* [Deine Aufgabe]: Welches zweite Fach wählte der Cuxhavener Stadtarchäologe laut dem Artikel zum Lehramt dazu?

* [Artikel]:
Cuxhavener Archäologe: Nach 34 Jahren in den Ruhestand
CUXHAVEN. Das Sensationellste, Schönste oder Wertvollste, was er in 34 Jahren aus dem Boden geholt hat, kann und möchte der Cuxhavener Stadtarchäologe Andreas Wendowski-Schünemann gar nicht benennen.
Ende 2019 geht er in den Ruhestand. "Ich war von allem begeistert und könnte morgen 1000 Dinge wieder anfangen", sagt er.
Cuxhavens Boden biete Massen an Funden; auf jedem Quadratmeter und vor allem auf der Geest - die Fachwelt wisse das: "Gehen Sie mal ins Land, erwähnen Sie mal zum Beispiel in München Cuxhaven. Unsere Funde und Fundplätze kennt man dort. Nur ein Beispiel: Der Duhner Ringwall ist einmalig - es gibt nichts Vergleichbares; jedenfalls nichts, was wir schon entdeckt hätten."
Der Ringwall, das Schloss Ritzebüttel, die vielen Fundplätze in Altenwalde - das ohne den Deichbau vielleicht zu einer Hansestadt vom Range Stades geworden wäre -, der Galgenberg und seine Umgebung, der Hadelner Seebandsdeich: All diese Orte und noch viele mehr hat Andreas Wendowski-Schünemann den Cuxhavenerinnen und Cuxhavenern neu erschlossen und erklärt.
Den Landstrich, der Menschen über Jahrtausende hinweg sehr lebenswert erscheint - immerhin haben 400 Generationen hier ihre Spuren hinterlassen -, nennt auch er "sehr reizvoll in jeder Hinsicht". Bis auf eins: die verkehrstechnische Anbindung nach Hamburg.
Dass er als Hamburger einmal Cuxhavener Stadtgeschichte schreiben würde, war beim Abitur nicht zu erahnen. Vom Chemiestudium mit Ziel Diplom wechselte er schnell zum Lehramt und wählte als zweites Fach Philosophie dazu. Erst ein Job zum Geldverdienen führte ihn auf eine Ausgrabung. Er fand Gefallen. "So landete ich bei der Archäologie." Als er 1985 sein Examen ablegte, hatte ihn sich die Stadt Cuxhaven schon gesichert.
Denn 1984 - da war er noch im Examen - hatte Andreas Wendowski-Schünemann die Voruntersuchung zu den Ursprüngen des Schlosses Ritzebüttel begleitet. Für die Fortsetzung hatte das Land Niedersachsen Fördermittel in Aussicht gestellt - Voraussetzung: Die Arbeiten mussten durch einen Archäologen begleitet werden. Das Personalamt rief bei Andreas Wendowski an.

* [Rohdaten]:

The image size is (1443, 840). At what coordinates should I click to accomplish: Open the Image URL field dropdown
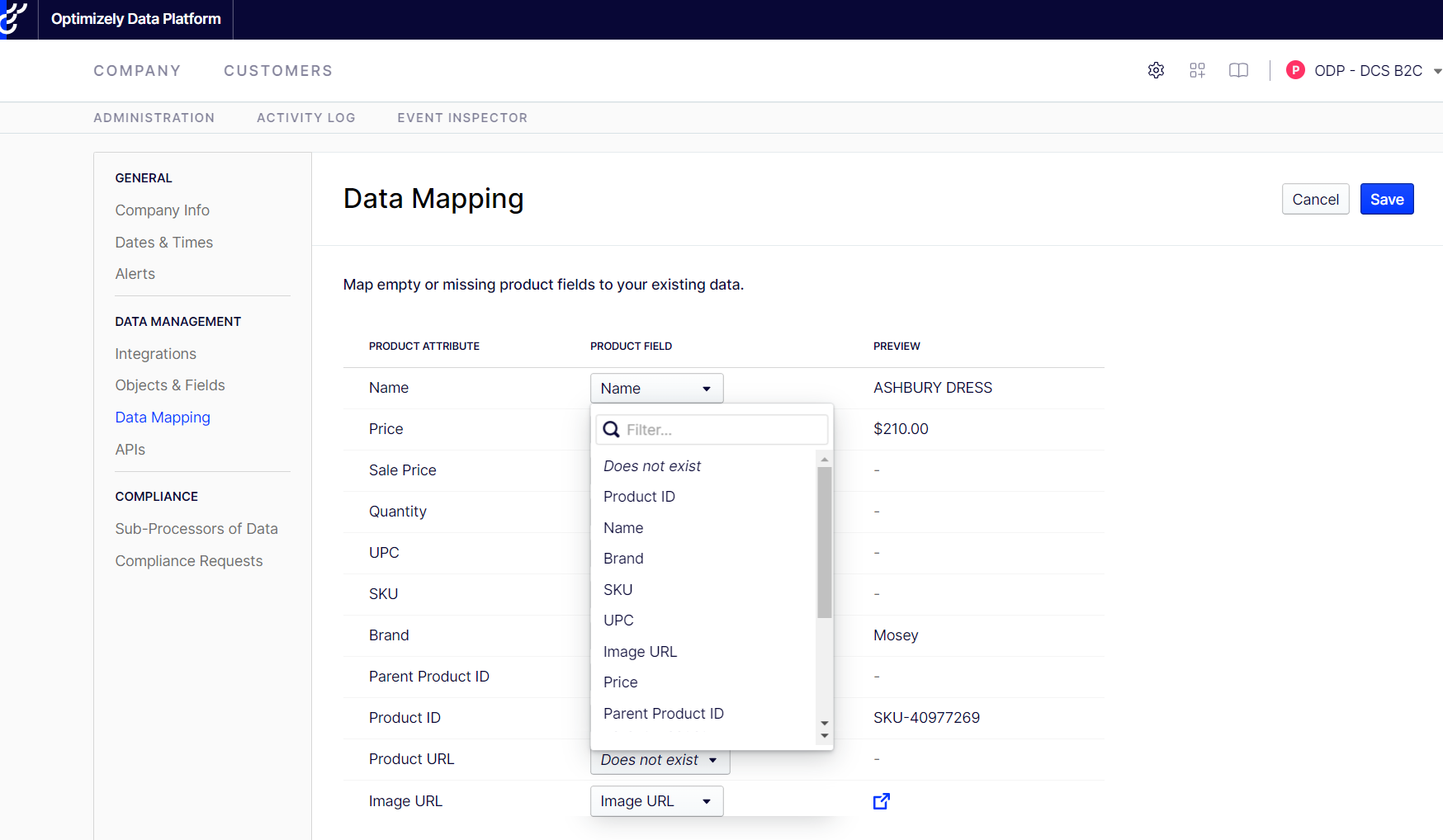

* * *

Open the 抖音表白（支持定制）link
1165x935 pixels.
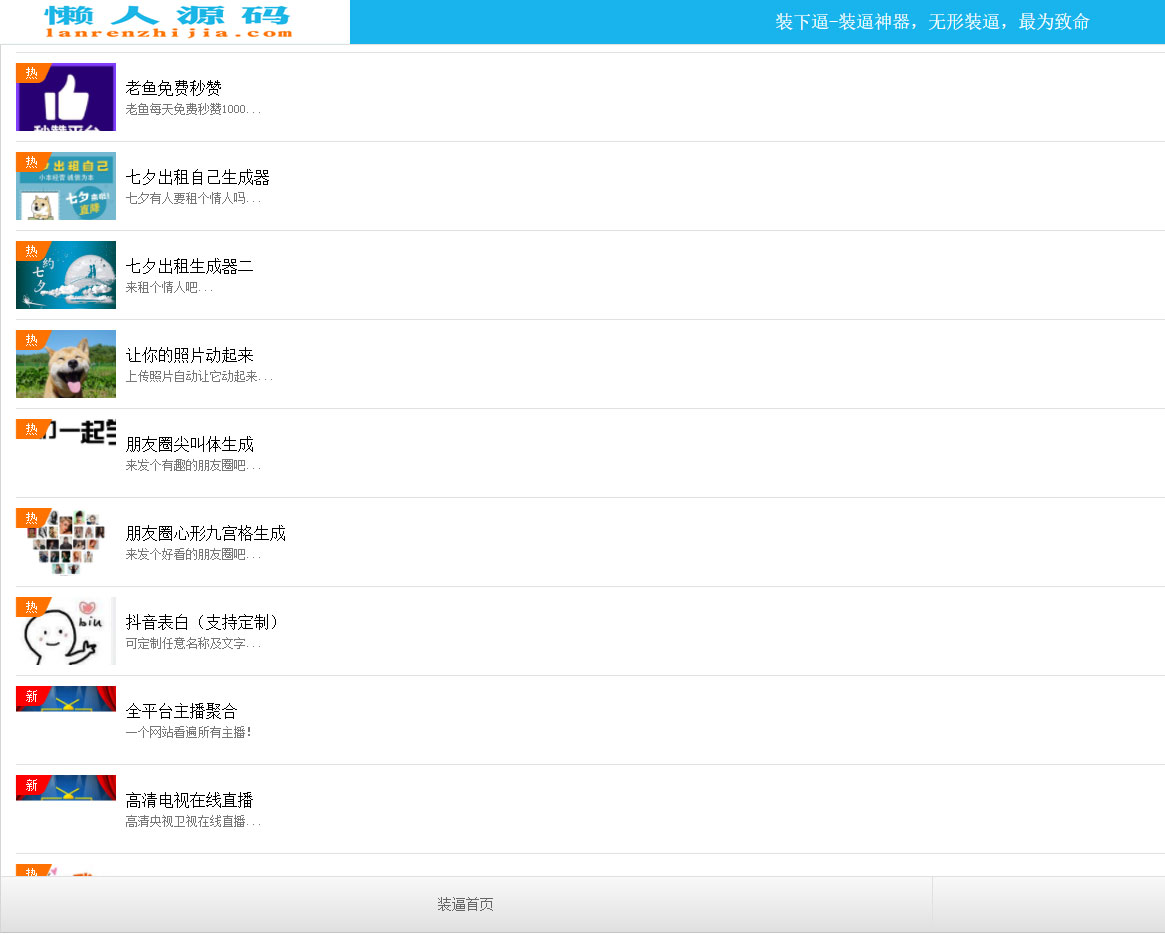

* [Schriftliche Antwort]: Philosophie.